EXERCISE INSTRUCTIONS:
Echo the records beginning with the line that contains "Toggle bold formatting" and continuing through the line that contains "At what coordinates should I click to accomplish: Click". Copy only those lines, and leave the pictures out of your answer.

EXERCISE MATERIALS:
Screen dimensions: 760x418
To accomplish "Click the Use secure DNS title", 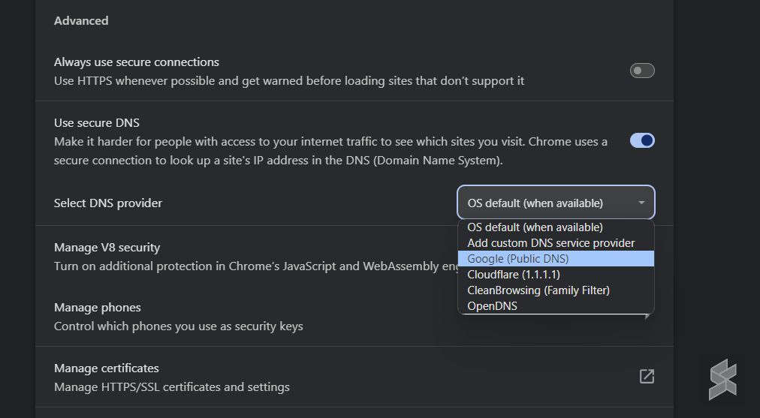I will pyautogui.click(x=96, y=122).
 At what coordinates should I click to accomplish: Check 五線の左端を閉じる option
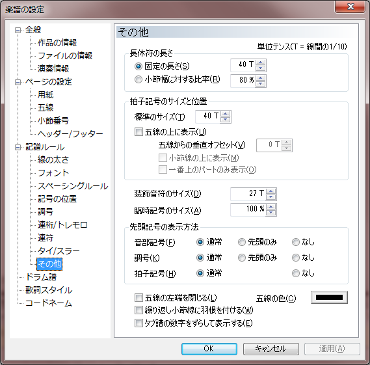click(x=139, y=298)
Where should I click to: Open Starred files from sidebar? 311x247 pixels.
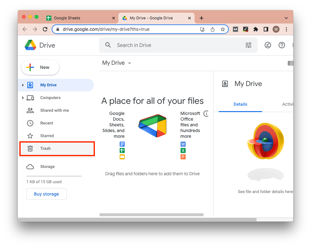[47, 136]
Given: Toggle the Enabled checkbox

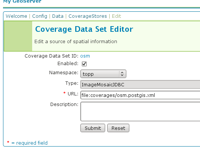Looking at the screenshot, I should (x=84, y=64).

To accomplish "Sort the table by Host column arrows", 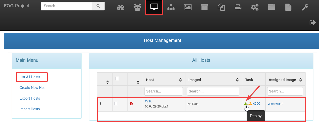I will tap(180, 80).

==

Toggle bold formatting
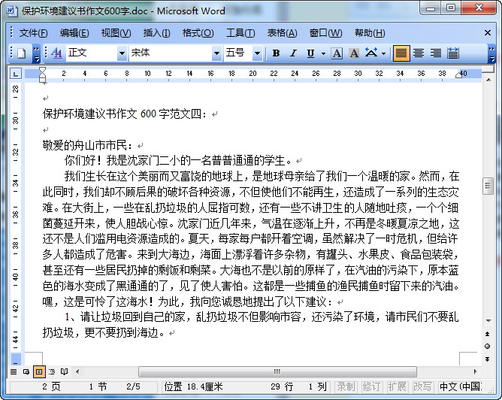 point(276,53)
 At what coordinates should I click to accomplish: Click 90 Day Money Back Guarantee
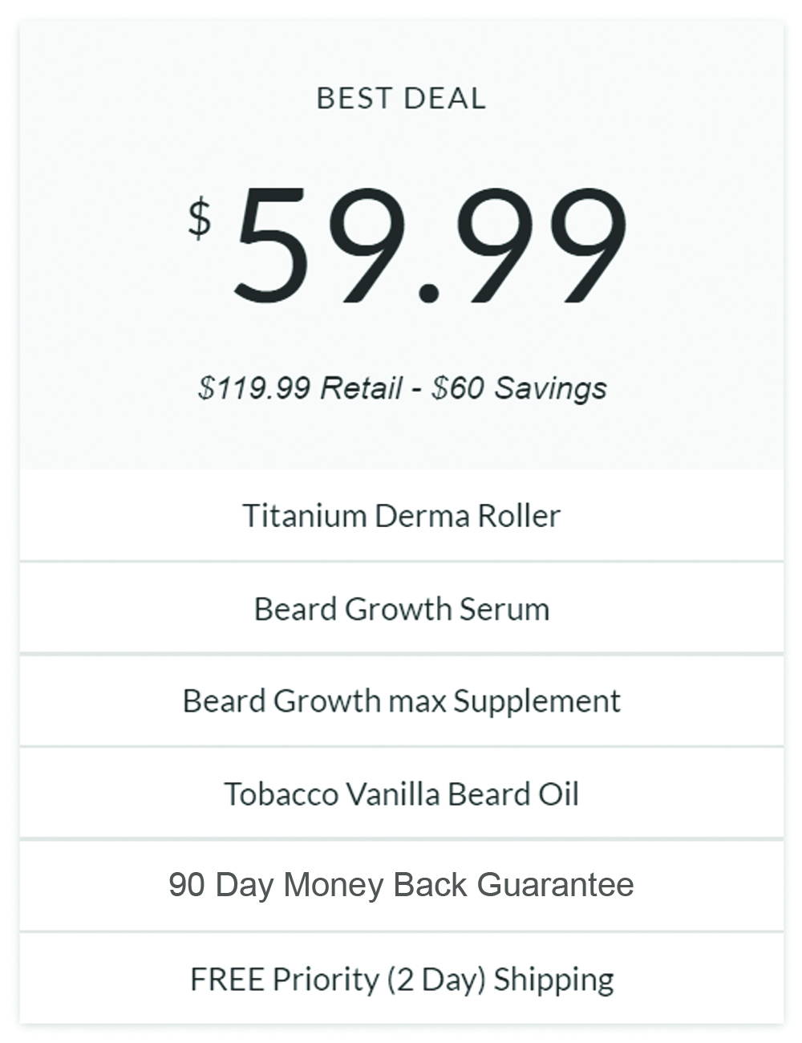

==

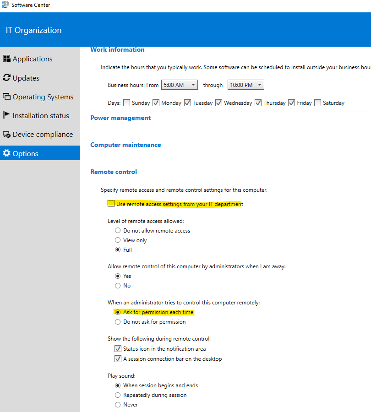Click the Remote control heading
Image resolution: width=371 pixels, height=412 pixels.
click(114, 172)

TASK SOLUTION:
Toggle bold formatting
 point(276,53)
 At what coordinates should I click to accomplish: Click 90 Day Money Back Guarantee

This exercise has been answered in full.